──────── Untersuchter Text ────────

Jan Pehrke: Das ganze Chemiepark-Areal von Bayer war zuerst da und drum herum ist die Stadt gewachsen. Nach dem großen Chemieunglück in Seveso wurden die Richtlinien verschärft. Es wurde festgesetzt, dass es mindestens 1.500 Meter Abstand zwischen so gefährlich störanfälligen Anlagen und der Wohnbevölkerung geben muss. In Leverkusen sind die ersten Wohnsiedlungen rund 800 Meter entfernt und es werden neue gebaut.
UZ: Die Betreiberfirma Currenta, die früher zu Bayer gehörte, hat vor drei Jahren noch die Erlaubnis bekommen, die Brennöfen zu erweitern. Also hat man bewusst mit dem Risiko gespielt?
Jan Pehrke: Schon zu Bayer-Zeiten gab es 2010 einen Brand und 2009 einen Defekt bei der Abluftbehandlung im Werk. Bayer wollte aber aus Müll Geld machen, nachdem die Auflagen verschärft wurden. Früher hat man einfach den Giftmüll verbuddelt. Ab da ging es nicht mehr darum, möglichst wenig Müll zu produzieren, sondern der „Bayer-Industrial-Service“, später Currenta, haben Müll akquiriert. Die CBG konnte zum Beispiel mit anderen verhindern, dass Giftmüll aus Australien in die Öfen kommt.
Weil der Müll ein Geschäft ist und Currenta nie weiß, ob kurzfristig noch ein großer Auftrag reinkommt, wissen die nie, wie viel Sondermüll pro Tag anfällt. Deswegen mussten sie Zwischenlager schaffen, die Tanks, die jetzt explodiert sind. Die Tanks standen so dicht beieinander, dass es eine Kettenreaktion gab.
UZ: Also war es keine Überraschung, dass irgendwann so ein Unglück passiert?
Jan Pehrke: Nein. Eine Woche vor dieser großen Explosion gab es einen Stoffaustritt und schon Mitte Juni gab es weiteren Stoffaustritt, bei dem es zwei Verletzte gab. Dazu kommt, das es eine sehr alte Anlage ist. Den ersten Ofen hat Bayer 1967 und den zweiten 1976 gebaut. Der Bestand ist über 50 Jahre alt.
UZ: Von staatlicher Seite gab es da nie Beanstandungen?

──────── Bereitgestellte Zeilen ────────

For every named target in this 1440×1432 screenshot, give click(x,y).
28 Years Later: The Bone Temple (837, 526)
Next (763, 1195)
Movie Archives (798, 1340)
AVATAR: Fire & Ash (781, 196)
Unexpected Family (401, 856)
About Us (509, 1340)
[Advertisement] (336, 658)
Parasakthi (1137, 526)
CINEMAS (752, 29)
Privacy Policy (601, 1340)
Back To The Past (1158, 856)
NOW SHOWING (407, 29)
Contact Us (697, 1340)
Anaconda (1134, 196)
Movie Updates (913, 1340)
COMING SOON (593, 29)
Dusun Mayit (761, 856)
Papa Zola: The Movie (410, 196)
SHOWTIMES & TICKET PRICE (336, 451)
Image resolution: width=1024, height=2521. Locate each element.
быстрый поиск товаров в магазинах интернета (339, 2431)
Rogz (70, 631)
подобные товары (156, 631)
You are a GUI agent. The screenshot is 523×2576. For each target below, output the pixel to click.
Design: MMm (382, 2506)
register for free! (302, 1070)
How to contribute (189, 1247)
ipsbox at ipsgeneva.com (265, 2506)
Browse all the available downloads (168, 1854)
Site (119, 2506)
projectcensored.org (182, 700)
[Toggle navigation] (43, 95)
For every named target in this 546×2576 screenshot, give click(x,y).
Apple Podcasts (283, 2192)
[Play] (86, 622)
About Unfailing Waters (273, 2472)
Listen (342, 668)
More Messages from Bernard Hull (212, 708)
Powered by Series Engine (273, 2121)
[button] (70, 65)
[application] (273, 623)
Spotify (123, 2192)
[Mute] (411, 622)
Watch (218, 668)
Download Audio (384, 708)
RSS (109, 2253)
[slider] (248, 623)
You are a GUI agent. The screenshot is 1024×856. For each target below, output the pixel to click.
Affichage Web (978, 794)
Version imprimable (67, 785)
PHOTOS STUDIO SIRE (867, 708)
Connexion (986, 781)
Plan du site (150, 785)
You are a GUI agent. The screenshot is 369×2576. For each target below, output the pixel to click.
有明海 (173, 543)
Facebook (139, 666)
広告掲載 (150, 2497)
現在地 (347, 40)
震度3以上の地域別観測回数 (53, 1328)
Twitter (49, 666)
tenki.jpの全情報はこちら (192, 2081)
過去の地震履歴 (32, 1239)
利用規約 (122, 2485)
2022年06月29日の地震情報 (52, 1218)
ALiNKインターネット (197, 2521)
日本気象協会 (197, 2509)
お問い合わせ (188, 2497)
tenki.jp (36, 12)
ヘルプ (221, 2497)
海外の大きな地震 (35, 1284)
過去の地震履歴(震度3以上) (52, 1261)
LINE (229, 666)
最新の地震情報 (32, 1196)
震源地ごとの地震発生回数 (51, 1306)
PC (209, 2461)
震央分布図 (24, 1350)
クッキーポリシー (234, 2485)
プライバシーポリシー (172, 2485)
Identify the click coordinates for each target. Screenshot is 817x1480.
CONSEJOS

────────

Ziel der Übung:
Entscheiden Sie für jede der folgenden Aussagen, ob sie mit dem untersuchten Text übereinstimmt, und antworten Sie mit Ja oder Nein samt den ausschlaggebenden Worten des Textes als wörtlichem Zitat. 1. Die ersten Wohnsiedlungen in Leverkusen liegen mindestens 1.500 Meter von den Anlagen entfernt. 2. Weil die Tanks eng beieinanderstanden, kam es zu einer Kettenreaktion. 3. Den zweiten Ofen errichtete Bayer im Jahr 1967.

Antwortfeld:
1. Nein: „In Leverkusen sind die ersten Wohnsiedlungen rund 800 Meter entfernt“
2. Ja: „Die Tanks standen so dicht beieinander, dass es eine Kettenreaktion gab.“
3. Nein: „Den ersten Ofen hat Bayer 1967 und den zweiten 1976 gebaut.“